▶ Énoncé écrit a: Extrayez telles quelles, parmi les lignes de données ci-dessous, celles qui vont de la ligne contenant "Where should I click to: Click the blue" jusqu'à la ligne contenant "point(981,84)", incluse.

▶ Extrait fourni:
_ _ _ _
Débat (1) : quelle place pour la nation, dans la vision chrétienne du monde ?

Vous êtes divisés sur ce sujet (et tant mieux) :


 

 

Ce blog a fait naître un carrefour de lecteurs-intervenants. Vous êtes très divers et même contradictoires (tant mieux) sur beaucoup de sujets ;  notamment celui-ci : la place de la nation dans la vision chrétienne du monde.

 

Certains d’entre vous pensent, comme feu Tresmontant, que le national appartient au « vieil homme » dont saint Paul appelle à se dépouiller : le monde des instincts devenus idoles.

 

D’autres, à l’inverse, pensent que le national est l’un des cercles de l’existence humaine, et qu’il s’intègre dans l’anthropologie d’une religion de l’incarnation.

 

C’est à ce second courant qu’appartient  le message  ci-dessous  (du 25.08  à 8 h 05).  Il  réagit  - pour la contester -  à l’affirmation suivante : "Le texte de l'Evangile est révolutionnaire. Le principe d'Etat nation consacre l'émancipation politique de la bourgeoisie possédante pour qui le pouvoir procède du sol (du patrimoine) et n'émane plus du Ciel (et du respect du droit naturel). Dans ses effets, le principe national fixe l'homme à la terre. Il le maintient au niveau du sol quand la religion élève son esprit, le libère. Le principe national consacre l'attachement des hommes à une terre, un atavisme."

 

 

Texte du message :

 

 

<<  Le postulat affirmé ici est que la religion "élève l'esprit" au sens de "l'éloigne de la nature" et, de là, pose que le but est d'ordre "spirituel" au sens d'éthéré. Il faudrait revoir en profondeur la "révolution" qu'impose le Seigneur ! Et… Sa présence historique parmi nous, signe d'un amour pour l'Humanité créée.
_ _ _ _
▶ Données de travail:

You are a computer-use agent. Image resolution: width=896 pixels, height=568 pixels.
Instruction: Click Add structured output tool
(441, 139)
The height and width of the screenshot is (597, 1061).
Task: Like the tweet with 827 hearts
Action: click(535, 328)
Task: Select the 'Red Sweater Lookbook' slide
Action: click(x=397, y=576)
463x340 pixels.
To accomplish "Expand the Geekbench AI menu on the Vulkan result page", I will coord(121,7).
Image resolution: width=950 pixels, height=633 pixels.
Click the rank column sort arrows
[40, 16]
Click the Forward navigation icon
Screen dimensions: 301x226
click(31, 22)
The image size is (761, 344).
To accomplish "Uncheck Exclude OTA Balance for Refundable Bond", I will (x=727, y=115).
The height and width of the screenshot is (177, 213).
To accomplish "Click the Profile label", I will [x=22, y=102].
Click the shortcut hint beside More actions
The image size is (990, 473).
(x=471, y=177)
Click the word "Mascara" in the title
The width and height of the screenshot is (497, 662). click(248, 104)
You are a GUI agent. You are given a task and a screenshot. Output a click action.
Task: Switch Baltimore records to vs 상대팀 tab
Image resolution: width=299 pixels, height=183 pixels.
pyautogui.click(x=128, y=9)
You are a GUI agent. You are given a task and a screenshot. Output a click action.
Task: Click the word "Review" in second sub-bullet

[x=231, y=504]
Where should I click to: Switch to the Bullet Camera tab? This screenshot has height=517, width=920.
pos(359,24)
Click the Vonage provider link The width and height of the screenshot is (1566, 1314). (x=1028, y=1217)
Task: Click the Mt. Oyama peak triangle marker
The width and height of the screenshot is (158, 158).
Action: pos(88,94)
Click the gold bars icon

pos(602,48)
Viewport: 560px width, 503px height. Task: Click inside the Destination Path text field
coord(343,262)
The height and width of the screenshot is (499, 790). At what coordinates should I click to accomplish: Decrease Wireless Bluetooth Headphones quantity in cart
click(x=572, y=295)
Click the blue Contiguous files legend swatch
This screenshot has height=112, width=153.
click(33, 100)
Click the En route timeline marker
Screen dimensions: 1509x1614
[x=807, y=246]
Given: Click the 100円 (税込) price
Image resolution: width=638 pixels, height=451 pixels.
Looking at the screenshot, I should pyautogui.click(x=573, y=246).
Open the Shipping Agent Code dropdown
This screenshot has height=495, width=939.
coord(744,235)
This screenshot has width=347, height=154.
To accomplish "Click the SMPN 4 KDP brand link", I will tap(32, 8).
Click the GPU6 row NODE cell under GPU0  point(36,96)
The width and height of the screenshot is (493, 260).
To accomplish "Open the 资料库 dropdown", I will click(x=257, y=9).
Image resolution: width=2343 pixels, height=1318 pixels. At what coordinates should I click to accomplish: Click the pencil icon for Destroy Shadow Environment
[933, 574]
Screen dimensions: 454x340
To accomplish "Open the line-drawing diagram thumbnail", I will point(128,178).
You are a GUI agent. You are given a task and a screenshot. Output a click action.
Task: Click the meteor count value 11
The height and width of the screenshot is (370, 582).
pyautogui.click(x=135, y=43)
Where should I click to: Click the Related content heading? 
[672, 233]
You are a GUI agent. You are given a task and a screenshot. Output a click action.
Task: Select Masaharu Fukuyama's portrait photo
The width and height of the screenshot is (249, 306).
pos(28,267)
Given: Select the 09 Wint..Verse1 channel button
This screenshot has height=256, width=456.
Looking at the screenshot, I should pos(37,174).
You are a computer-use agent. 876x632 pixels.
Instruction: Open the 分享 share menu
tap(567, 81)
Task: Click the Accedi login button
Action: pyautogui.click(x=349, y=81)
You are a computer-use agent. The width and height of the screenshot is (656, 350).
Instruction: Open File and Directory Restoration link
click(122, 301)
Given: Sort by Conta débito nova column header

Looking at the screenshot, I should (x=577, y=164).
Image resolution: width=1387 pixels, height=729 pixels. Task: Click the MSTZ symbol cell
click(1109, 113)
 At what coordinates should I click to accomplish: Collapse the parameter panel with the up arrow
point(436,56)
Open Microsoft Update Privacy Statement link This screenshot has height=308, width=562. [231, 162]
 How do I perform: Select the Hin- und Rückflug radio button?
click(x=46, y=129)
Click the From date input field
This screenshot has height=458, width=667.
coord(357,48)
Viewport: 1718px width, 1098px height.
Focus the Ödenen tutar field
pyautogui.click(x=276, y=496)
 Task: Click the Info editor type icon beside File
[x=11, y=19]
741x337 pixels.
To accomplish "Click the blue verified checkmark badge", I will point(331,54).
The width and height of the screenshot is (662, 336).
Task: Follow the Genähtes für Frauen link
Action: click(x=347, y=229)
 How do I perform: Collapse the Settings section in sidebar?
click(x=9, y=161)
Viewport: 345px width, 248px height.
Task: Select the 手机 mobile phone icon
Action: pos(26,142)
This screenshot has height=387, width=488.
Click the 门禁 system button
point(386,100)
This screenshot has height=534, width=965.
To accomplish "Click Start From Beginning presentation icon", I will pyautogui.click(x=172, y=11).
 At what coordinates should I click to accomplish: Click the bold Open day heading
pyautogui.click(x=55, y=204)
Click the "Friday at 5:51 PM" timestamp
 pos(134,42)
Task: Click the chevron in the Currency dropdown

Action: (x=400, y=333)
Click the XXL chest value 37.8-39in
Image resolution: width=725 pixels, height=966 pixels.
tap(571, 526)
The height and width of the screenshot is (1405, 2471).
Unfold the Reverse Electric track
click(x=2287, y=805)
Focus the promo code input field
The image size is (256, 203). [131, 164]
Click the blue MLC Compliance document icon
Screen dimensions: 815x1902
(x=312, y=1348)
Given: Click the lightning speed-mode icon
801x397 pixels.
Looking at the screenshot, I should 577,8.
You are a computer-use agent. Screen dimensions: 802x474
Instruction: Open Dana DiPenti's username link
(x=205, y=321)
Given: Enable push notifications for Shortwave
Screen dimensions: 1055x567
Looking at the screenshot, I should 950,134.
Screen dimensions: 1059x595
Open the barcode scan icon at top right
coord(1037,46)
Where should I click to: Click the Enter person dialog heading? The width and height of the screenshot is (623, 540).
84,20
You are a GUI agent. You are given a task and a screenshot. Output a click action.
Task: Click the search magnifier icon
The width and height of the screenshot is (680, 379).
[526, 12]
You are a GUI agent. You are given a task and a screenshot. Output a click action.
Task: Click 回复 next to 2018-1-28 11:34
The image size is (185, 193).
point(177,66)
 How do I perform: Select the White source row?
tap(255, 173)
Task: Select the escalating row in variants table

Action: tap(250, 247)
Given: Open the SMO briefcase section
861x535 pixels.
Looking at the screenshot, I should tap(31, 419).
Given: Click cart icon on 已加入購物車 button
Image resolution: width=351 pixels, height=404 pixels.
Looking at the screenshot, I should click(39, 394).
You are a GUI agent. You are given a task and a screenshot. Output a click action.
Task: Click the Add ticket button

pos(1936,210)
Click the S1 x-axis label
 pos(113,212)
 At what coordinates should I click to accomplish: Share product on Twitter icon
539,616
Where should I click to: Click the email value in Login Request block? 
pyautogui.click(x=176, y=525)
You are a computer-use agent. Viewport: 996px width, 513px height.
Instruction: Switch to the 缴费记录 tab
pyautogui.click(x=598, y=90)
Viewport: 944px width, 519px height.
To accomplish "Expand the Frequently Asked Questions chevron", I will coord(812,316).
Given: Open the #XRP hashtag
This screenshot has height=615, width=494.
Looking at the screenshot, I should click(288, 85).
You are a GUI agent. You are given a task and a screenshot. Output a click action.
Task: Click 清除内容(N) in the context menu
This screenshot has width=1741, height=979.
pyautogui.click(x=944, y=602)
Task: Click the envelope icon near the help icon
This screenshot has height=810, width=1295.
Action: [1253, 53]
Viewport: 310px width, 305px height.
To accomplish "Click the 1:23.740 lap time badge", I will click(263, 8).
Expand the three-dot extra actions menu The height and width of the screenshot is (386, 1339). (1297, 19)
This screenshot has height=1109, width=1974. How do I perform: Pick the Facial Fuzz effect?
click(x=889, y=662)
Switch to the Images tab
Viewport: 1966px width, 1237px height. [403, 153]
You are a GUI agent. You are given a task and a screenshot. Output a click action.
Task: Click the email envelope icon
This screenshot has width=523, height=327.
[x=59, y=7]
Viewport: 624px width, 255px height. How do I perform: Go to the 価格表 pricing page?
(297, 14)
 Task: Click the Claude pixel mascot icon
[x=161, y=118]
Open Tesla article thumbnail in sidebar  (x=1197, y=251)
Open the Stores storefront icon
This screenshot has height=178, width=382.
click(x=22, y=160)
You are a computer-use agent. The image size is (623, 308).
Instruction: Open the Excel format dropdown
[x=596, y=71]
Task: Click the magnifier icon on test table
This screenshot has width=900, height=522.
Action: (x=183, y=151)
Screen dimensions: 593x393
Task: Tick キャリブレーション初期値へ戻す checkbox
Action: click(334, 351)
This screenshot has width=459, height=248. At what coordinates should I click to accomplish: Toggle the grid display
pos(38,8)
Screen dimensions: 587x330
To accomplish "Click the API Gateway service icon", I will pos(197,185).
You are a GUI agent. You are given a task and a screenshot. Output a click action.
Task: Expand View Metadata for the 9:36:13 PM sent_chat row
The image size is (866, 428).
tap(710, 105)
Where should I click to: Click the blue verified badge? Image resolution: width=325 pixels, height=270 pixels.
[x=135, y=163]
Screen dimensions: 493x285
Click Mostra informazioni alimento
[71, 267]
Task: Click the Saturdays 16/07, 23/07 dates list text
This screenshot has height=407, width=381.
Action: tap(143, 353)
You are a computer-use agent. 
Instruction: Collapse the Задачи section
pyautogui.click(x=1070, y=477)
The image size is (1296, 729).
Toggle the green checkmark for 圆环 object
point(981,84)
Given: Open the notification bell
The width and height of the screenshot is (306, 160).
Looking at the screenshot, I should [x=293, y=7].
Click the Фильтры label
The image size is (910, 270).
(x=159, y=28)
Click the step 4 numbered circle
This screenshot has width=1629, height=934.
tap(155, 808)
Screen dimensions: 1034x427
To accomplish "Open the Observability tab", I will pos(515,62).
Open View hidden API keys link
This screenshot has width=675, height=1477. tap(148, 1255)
_ _ _ _
▶ Énoncé écrit b: Copiez mot pour mot le passage de l'extrait sur la place de la nation dans la vision chrétienne du monde, depuis "Ce blog a fait" jusqu'à "instincts devenus idoles." inclus.

▶ Bonne réponse a:
Where should I click to: Click the blue verified badge? Image resolution: width=325 pixels, height=270 pixels.
[x=135, y=163]
Screen dimensions: 493x285
Click Mostra informazioni alimento
[71, 267]
Task: Click the Saturdays 16/07, 23/07 dates list text
This screenshot has height=407, width=381.
Action: tap(143, 353)
You are a computer-use agent. 
Instruction: Collapse the Задачи section
pyautogui.click(x=1070, y=477)
The image size is (1296, 729).
Toggle the green checkmark for 圆环 object
point(981,84)

▶ Bonne réponse b:
Ce blog a fait naître un carrefour de lecteurs-intervenants. Vous êtes très divers et même contradictoires (tant mieux) sur beaucoup de sujets ;  notamment celui-ci : la place de la nation dans la vision chrétienne du monde.

 

Certains d’entre vous pensent, comme feu Tresmontant, que le national appartient au « vieil homme » dont saint Paul appelle à se dépouiller : le monde des instincts devenus idoles.